### DESCRIPTION OF THE TASK
Reproduce the forum thread from "Good to hear" up to and including "to do list.", swapping "model zoo" for "model repository".

### DOCUMENT SECTION
*****
The final line is the one that actually divides the input by the variance (in retrospect, this line should probably have a separate comment). If you have a single input, and you're using fully-connected layers, you're going to be measuring the variance of a single number, which is not defined (I'm pretty sure it will be calculated as 0, which will produce NaNs when you divide).

If you're seeing the NaN's when use_global_stats is true, however, then it's probably a different issue. Note that the original version of the code for accumulating global statistics was incorrect; it was fixed recently, but the fix is likely to cause problems with global statistics that were computed using the old code.

@beniz , yes, I was referring to the GN-BN model trained on Imagenet-1000. In testing phase, shouldn't the global mean/variance (that is stored during training) be used? Mean/Variance shouldn't be calculated. I can check too on my side (in the middle of training a smaller network; will check when training is finished).

beniz commented Nov 29, 2015

If you're seeing the NaN's when use_global_stats is true, however, then it's probably a different issue. Note that the original version of the code for accumulating global statistics was incorrect; it was fixed recently, but the fix is likely to cause problems with global statistics that were computed using the old code.

@cdoersch thanks, this was very certainly the culprit. Tried again with intermediary snapshot from a new run and it's working fine now.

@siddharthm83 the use_global_stats is set to true in TEST (aka prediction) mode, and thus the mean/variance are reused.

Good to hear @beniz. If you do plan to upload it to the model zoo, let me know (saves some time in training one myself :).

Does anyone have a train_val file for the Inception-BN network? Thank you so much!

Cui

@cuihenggang: @beniz has an example here: https://github.com/beniz/deepdetect/tree/master/templates/caffe/googlenet_bn
I am yet to try it out but as per the above thread it should work. Its on my to do list.

@siddharthm83 Great! Thank you @beniz

@beniz ,
I noticed that there is no scale/shift layer in your googlenet_bn implementation. This is distinct from the original paper. Is this a new research advancement?

beniz commented Dec 4, 2015

@happynear whereat ? I may have missed something.
*****
### GIVEN MATERIAL
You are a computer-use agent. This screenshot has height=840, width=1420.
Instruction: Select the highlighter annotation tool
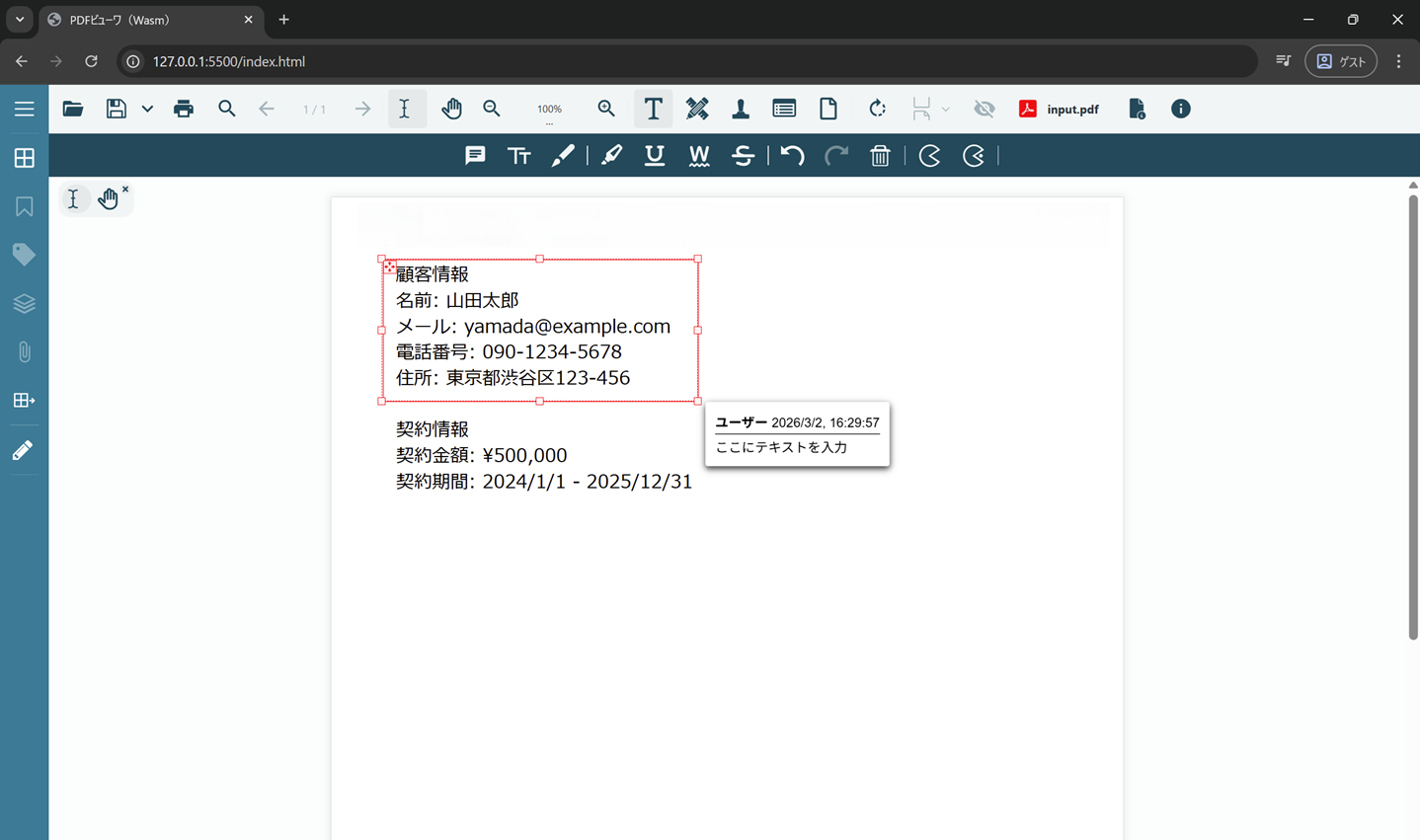pyautogui.click(x=611, y=155)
*****
### THE COMPLETED TASK
Good to hear @beniz. If you do plan to upload it to the model repository, let me know (saves some time in training one myself :).

Does anyone have a train_val file for the Inception-BN network? Thank you so much!

Cui

@cuihenggang: @beniz has an example here: https://github.com/beniz/deepdetect/tree/master/templates/caffe/googlenet_bn
I am yet to try it out but as per the above thread it should work. Its on my to do list.